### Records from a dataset
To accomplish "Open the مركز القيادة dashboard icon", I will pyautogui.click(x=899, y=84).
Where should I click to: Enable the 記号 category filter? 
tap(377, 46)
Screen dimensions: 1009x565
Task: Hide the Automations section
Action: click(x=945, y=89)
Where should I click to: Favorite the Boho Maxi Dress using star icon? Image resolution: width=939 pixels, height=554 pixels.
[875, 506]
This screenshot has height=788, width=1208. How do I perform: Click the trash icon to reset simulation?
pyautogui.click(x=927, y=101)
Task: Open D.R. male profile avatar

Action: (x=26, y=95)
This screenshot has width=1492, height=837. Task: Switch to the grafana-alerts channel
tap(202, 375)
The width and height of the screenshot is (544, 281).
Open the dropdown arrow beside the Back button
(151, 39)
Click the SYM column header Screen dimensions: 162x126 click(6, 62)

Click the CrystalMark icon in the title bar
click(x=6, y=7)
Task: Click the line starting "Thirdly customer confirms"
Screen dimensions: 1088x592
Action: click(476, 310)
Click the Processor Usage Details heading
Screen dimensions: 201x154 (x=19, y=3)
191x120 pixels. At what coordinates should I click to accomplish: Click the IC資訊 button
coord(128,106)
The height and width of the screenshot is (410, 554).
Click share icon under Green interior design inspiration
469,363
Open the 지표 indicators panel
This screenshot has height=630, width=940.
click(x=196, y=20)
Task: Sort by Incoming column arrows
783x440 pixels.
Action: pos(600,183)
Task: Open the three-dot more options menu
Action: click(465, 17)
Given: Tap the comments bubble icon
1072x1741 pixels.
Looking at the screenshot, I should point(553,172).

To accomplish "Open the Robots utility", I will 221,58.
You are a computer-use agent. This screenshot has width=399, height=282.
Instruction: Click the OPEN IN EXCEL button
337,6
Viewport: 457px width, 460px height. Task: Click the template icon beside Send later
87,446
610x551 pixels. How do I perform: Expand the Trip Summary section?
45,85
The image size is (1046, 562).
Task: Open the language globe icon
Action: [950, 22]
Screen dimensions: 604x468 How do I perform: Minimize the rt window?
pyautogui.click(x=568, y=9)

### REQUIRED TASK
Please output these lines again exactly as they appear, covering all the records.

### EXPECTED OUTPUT
To accomplish "Open the مركز القيادة dashboard icon", I will pyautogui.click(x=899, y=84).
Where should I click to: Enable the 記号 category filter? 
tap(377, 46)
Screen dimensions: 1009x565
Task: Hide the Automations section
Action: click(x=945, y=89)
Where should I click to: Favorite the Boho Maxi Dress using star icon? Image resolution: width=939 pixels, height=554 pixels.
[875, 506]
This screenshot has height=788, width=1208. How do I perform: Click the trash icon to reset simulation?
pyautogui.click(x=927, y=101)
Task: Open D.R. male profile avatar

Action: (x=26, y=95)
This screenshot has width=1492, height=837. Task: Switch to the grafana-alerts channel
tap(202, 375)
The width and height of the screenshot is (544, 281).
Open the dropdown arrow beside the Back button
(151, 39)
Click the SYM column header Screen dimensions: 162x126 click(6, 62)

Click the CrystalMark icon in the title bar
click(x=6, y=7)
Task: Click the line starting "Thirdly customer confirms"
Screen dimensions: 1088x592
Action: click(476, 310)
Click the Processor Usage Details heading
Screen dimensions: 201x154 (x=19, y=3)
191x120 pixels. At what coordinates should I click to accomplish: Click the IC資訊 button
coord(128,106)
The height and width of the screenshot is (410, 554).
Click share icon under Green interior design inspiration
469,363
Open the 지표 indicators panel
This screenshot has height=630, width=940.
click(x=196, y=20)
Task: Sort by Incoming column arrows
783x440 pixels.
Action: pos(600,183)
Task: Open the three-dot more options menu
Action: click(465, 17)
Given: Tap the comments bubble icon
1072x1741 pixels.
Looking at the screenshot, I should point(553,172).

To accomplish "Open the Robots utility", I will 221,58.
You are a computer-use agent. This screenshot has width=399, height=282.
Instruction: Click the OPEN IN EXCEL button
337,6
Viewport: 457px width, 460px height. Task: Click the template icon beside Send later
87,446
610x551 pixels. How do I perform: Expand the Trip Summary section?
45,85
The image size is (1046, 562).
Task: Open the language globe icon
Action: [950, 22]
Screen dimensions: 604x468 How do I perform: Minimize the rt window?
pyautogui.click(x=568, y=9)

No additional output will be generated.